A implementação da mudança será gradual. Nos primeiros 60 dias após a eventual promulgação da PEC, a jornada semanal máxima passaria de 44 para 42 horas. Após esse período, iniciaria uma segunda fase, que se estenderia por 12 meses, com a redução do limite para 40 horas semanais. A proposta também prevê que empresas e categorias negociem novos acordos e convenções coletivas para adaptar as escalas às novas regras, reconhecendo a diversidade de setores econômicos e suas necessidades específicas.
Outro aspecto importante é que a PEC não estabelece uma escala única para todos os setores. A definição dos regimes de trabalho e de compensação continuará a ser realizada por meio de negociações coletivas, permitindo que atividades que demandam particular atenção, como saúde, segurança, transporte e trabalho em plataformas de petróleo, mantenham regimes diferenciados, conforme suas características e necessidades específicas.
A votação na CCJ contou com resistência de senadores da oposição, que apresentaram emendas e solicitaram vista do processo, o que resultou na suspensão da reunião por aproximadamente duas horas. Segundo dados da Relação Anual de Informações Sociais (Rais), cerca de 35 milhões de trabalhadores com carteira assinada, o que corresponde a aproximadamente 58% dos empregados formais, trabalham atualmente mais de 40 horas por semana.

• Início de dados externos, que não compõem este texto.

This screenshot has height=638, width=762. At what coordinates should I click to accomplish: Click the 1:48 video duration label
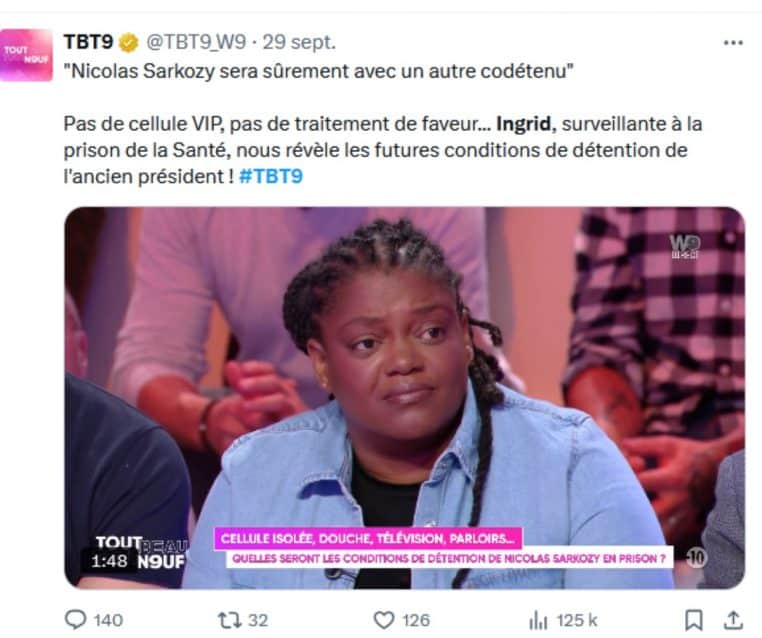[x=109, y=561]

A proposta também traz exceções para determinados grupos de trabalhadores. Pessoas com salários superiores a 2,5 vezes o teto do INSS poderão ficar fora das regras de limite de jornada e controle de horas. Além disso, contratos de empresas que prestam serviços ao poder público também terão regras específicas de adaptação às novas normas, garantindo maior flexibilidade na negociação de condições de trabalho para setores considerados sensíveis ou com necessidades especiais.